Morloth Tue 27-Aug-13 04:28:23

Try as I might I can't see the problem with your DH playing a board game with your DD.

If they are both happy then what is the problem?

TobyLerone Tue 27-Aug-13 04:50:50

I don't really get it either.

She's obviously had to entertain herself all day while you were tidying the house/car etc. So I don't see why she's unreasonable for wanting to do something with her dad when you've all finished.

I get how annoying the whining is. DD is 12 and did that yesterday. Then I remembered that her school had emailed with work to be completed over the holidays. So I gave her that to do. Her rage was uncontrolled grin

Morloth Tue 27-Aug-13 05:07:08

LOL, DS1 doesn't say he is bored anymore.

There are plenty of things that can help with that...

DropYourSword Tue 27-Aug-13 05:21:16

So you've tidied the house, washed the car, tidied the car and now DD wants to play with her dad and you're pissed off because she got her own way??

What's wrong with them paying a board game together... surely better for everyone than sitting on a computer game all day? I'm sure the time will come soon enough when she won't want to spend an extra minute with her parents and will be out all the time. Is make the most of it while you can!

HolidayArmadillo Tue 27-Aug-13 07:20:23

She didn't 'want' to play board games with DH, she just wanted to be entertained by one of us and make us responsible for the time passing, DH didn't 'want' to play board games he just didn't want to dal with the strop that ensued when she was asked to amuse herself, I'm not some wicked witch who goes in the huff because DH wants to play with the kids, neither of them had a burning desire to play a game together it was just a result of her having a huff at being asked to join in with the family activity (of sitting doing very little after a busy week/weekend which was too BORING) and him not having the patience to let her strop it out and actually find a way of entertaining herself despite being one of the first to complain that 'she can't entertain herself ever'. The combination of the two is what annoyed me, not the simple fact that they were playing games together, of course that's nice, it's lovely and it's great that DH is so keen to do it!

DropYourSword Tue 27-Aug-13 07:32:10

Thanks for clarifying a little more Armadillo. I was genuinely puzzled there!

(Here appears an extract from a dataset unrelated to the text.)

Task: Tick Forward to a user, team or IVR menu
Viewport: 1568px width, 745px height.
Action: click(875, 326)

I understand more now that you had planned an inclusive family activity (watching the film) and your DD didn't want to join in but also didn't want to leave others to it. I had assumed from your OP that DD had gone off to do her thing and that DH was more than happy to go play board games with her, which I thought was lovely. So you had planned to do something with the family but it wasn't 'good enough' for her... I can now completely understand your irritation!!

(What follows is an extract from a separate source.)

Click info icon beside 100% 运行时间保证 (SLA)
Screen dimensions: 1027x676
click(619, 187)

I think your just going to have to have another talk with your dh and tell him that caving in to her constantly is doing her (and you) no favours. Life can't be a constant planned activity fest. Kids do need to learn to deal with boredom or do something off their own back. And before anyone says anything , I don't mean so we can kick back drink tea and watch tv. I mean because there are things we have to do, drs appointments, food shopping, cooking, cleaning, phone calls we need to make, helping out relatives. And sometimes it's just consideration. If mum and dad are ill or a baby sibling is ill then god forbid for one day they have to actually do "nothing" without stropping.

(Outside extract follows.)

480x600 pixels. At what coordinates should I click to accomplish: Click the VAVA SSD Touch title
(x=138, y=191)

The sooner your dh backs you up in this the sooner she might actually learn, in sure in school there must be times where she's responsible for managing her own time and doing her work without someone sat with her. If she can manage at school she can manage at home.

I hope you can get this sorted with your dh armsdillo

hackmum Tue 27-Aug-13 08:51:42

I do understand about having a child who won't entertain herself, and relieved to find myself not alone in this. My DD was like this from the moment she was born (she'd even get bored with the baby gym after two minutes) and boy, is it hard work! I always thought only children were supposed to be good at making their own amusement but it turns out not to be the case.